While advancing information technology has been the principal innovation-narrative for the last 50 years, Isaacson added, that is about to change. “In a garage, you can sort of build Apple or Microsoft. The harder innovation is what’s coming next, which is in the biomedical sciences, the wetware labs,” he said. “That is why Penn is so well placed compared to Stanford or [Silicon] Valley. You need to have great medical centers, great medical research, and you need to break down the silos between chemistry, biology, and information technology.”

Unfortunately, given the current political climate, those advances will likely have to happen without the robust partnership among government, universities, and corporations that fueled progress in what Isaacson called the “golden age of basic research in America,” during the 1950s and 1960s, which produced breakthroughs like the space program, the Internet (then called ARPANET), the transistor, and the microchip.

The impact of declining research funding—exacerbated by additional cuts imposed in recent years under the sequester agreement—was thrown into high relief by reports of Ebola-vaccine studies halted or slowed for lack of funding, Gutmann and Isaacson agreed. And while there’s no telling whether a vaccine would otherwise have been discovered by now, said Isaacson, “if you’re not doing the basic research in the genetic engineering of viruses, then you’re not going to have a vaccine five, six, seven years later, or 50 years later.”

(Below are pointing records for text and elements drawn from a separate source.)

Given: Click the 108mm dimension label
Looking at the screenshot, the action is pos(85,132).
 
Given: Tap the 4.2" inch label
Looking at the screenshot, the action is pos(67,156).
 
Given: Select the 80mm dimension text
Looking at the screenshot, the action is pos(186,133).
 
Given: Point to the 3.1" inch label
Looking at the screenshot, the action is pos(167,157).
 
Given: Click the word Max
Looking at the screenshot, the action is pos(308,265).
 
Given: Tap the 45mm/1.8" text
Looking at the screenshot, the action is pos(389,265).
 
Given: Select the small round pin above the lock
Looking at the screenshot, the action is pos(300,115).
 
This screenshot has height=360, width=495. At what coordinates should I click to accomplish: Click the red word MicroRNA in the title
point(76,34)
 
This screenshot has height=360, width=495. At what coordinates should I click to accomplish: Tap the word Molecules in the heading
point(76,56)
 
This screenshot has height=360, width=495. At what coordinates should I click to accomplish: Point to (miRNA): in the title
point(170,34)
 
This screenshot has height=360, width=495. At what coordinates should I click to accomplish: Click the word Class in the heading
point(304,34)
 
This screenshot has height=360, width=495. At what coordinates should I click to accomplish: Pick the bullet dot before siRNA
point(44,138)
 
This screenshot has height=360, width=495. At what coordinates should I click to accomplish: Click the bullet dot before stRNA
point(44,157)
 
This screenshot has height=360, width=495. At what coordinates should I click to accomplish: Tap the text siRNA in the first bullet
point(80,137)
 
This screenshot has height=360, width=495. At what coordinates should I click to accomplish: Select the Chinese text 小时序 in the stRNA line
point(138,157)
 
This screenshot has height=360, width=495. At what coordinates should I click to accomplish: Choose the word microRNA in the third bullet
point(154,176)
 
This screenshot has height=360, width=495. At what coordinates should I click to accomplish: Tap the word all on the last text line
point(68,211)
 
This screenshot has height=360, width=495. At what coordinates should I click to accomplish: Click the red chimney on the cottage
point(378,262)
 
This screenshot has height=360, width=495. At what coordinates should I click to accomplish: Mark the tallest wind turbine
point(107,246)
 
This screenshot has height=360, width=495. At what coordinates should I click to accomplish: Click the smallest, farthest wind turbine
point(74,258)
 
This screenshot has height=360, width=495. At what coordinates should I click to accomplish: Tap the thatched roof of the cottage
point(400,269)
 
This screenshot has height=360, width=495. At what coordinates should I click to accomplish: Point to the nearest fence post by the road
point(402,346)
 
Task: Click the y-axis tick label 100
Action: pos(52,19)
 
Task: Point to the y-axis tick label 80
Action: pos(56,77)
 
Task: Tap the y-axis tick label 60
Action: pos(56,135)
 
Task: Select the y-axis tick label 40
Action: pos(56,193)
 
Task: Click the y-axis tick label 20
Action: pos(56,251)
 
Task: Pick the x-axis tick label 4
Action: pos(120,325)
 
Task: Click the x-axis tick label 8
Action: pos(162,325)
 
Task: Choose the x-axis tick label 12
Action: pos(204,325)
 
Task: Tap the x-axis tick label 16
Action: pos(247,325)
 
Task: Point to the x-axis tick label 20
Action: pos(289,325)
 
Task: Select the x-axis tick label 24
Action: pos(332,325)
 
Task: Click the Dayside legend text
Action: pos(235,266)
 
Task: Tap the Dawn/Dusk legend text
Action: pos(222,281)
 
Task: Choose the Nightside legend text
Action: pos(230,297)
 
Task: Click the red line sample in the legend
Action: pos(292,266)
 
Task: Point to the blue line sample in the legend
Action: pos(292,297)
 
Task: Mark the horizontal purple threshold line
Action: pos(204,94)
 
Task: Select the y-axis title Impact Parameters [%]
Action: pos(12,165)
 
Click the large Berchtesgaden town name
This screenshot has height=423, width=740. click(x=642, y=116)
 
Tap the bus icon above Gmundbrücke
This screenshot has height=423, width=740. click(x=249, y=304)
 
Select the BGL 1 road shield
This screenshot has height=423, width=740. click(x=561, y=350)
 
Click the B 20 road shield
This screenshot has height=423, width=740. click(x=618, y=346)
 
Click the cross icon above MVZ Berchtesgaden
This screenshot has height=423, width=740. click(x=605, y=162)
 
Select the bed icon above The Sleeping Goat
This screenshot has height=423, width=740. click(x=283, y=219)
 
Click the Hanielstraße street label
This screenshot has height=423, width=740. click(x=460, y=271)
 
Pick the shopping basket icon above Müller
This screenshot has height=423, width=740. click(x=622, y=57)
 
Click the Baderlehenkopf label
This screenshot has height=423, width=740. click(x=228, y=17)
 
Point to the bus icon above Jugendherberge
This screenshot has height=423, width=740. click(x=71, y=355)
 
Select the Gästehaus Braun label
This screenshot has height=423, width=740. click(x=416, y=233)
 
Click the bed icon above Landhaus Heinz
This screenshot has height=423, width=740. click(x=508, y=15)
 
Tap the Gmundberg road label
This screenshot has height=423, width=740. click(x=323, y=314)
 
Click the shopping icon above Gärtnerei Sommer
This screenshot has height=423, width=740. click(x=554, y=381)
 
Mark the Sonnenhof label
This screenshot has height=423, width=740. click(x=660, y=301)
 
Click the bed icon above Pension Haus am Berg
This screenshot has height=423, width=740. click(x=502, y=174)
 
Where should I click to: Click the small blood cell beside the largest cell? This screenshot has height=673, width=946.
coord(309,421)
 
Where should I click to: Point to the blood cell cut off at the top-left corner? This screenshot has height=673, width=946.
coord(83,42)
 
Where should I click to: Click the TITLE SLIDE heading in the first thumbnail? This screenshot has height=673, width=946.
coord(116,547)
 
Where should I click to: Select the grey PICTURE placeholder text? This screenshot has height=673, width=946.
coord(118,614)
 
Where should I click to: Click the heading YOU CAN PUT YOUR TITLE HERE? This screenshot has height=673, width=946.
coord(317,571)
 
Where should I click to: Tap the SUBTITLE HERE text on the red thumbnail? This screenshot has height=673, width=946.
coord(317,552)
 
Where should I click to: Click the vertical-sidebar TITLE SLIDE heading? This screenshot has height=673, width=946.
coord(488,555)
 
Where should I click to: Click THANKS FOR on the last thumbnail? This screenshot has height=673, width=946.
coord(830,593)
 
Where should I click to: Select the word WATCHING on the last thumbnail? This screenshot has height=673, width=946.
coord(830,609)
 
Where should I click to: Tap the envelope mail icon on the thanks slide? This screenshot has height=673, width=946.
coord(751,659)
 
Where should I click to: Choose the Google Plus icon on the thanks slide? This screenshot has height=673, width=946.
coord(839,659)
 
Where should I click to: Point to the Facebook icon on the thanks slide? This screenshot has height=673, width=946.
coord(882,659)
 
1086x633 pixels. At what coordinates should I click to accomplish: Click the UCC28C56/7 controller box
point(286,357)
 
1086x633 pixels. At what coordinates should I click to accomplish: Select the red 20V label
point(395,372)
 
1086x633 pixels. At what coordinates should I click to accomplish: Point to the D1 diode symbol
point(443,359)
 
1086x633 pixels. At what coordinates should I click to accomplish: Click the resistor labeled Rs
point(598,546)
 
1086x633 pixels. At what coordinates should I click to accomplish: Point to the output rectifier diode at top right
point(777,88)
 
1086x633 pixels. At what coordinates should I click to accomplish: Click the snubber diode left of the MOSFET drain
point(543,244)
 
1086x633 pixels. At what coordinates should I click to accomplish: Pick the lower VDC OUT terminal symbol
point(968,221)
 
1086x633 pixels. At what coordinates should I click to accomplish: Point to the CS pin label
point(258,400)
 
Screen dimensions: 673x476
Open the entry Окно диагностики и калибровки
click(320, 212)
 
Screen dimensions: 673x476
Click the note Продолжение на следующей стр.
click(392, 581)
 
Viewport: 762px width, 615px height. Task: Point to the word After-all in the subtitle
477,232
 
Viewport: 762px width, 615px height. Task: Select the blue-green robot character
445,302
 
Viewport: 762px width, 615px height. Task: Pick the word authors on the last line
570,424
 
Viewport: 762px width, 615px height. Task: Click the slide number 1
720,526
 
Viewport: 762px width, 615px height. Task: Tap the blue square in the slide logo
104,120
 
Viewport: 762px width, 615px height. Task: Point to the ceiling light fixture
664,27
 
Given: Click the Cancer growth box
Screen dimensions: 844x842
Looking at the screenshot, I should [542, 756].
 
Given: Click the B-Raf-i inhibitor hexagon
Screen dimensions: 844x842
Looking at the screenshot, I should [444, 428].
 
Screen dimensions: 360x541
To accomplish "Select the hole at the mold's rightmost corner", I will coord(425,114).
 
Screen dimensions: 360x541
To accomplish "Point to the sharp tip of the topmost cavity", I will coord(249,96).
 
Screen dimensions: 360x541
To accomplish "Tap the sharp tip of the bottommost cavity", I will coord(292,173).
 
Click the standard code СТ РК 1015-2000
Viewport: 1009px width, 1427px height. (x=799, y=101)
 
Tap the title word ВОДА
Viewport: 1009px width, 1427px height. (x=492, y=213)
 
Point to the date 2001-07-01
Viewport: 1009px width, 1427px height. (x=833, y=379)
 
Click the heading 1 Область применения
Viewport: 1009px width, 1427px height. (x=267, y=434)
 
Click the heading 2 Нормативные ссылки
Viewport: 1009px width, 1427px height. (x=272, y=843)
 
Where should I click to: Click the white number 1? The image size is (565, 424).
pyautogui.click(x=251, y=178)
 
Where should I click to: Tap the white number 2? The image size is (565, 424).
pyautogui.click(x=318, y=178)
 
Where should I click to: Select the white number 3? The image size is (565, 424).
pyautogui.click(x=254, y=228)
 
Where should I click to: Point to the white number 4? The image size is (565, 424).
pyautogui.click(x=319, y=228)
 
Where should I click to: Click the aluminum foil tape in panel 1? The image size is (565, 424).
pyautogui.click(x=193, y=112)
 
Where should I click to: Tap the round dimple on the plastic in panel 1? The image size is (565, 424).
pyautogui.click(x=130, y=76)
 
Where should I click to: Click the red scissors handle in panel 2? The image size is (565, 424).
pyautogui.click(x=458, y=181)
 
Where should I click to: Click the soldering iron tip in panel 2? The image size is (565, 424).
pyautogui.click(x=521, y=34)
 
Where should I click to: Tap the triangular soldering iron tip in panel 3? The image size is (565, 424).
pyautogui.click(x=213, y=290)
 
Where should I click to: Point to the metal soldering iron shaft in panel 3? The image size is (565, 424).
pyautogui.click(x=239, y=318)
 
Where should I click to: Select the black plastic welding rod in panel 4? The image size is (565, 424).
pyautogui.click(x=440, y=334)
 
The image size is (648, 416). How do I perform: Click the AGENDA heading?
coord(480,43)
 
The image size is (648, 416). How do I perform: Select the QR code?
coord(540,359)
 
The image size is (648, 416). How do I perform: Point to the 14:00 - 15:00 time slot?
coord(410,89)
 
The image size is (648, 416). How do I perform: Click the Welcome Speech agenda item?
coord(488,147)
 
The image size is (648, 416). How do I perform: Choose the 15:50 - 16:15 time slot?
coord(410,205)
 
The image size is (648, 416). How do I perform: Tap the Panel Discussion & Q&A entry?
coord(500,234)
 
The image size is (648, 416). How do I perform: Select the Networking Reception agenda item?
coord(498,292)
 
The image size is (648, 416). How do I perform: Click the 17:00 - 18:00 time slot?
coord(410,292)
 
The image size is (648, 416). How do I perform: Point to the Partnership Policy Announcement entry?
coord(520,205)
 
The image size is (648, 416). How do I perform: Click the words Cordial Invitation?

When Gutmann opened the floor to questions, the final one returned to artificial intelligence and its darker implications: Isaacson was asked for his reaction to remarks made at MIT by tech entrepreneur and visionary Elon Musk W’99 [“The Next, Next Thing,” Nov|Dec 2008] in which he suggested that artificial intelligence could be “our biggest existential threat” and cautioned against “summoning the demon.”

“I think he’s wrong—but I think he’s smarter than me, so he may be right,” Isaacson replied.

Throughout history, he added, humans have generally been able to keep our technological advances and moral and humane sensibilities in balance. “That doesn’t mean that will always be the case. We may invent machines that do really bad things. But what I will tell you is that everything that’s going to be done in [Pennovation Works], and everything that’s going to be done with artificial intelligence—it ain’t up to the technology. It’s up to us. We control the technology.

“So to the extent that Elon Musk is fearful, he ain’t fearful of technology, he’s fearful of human beings. And that’s what you’ve got to keep your eye on—in the computer-science department and everywhere else.”—J.P.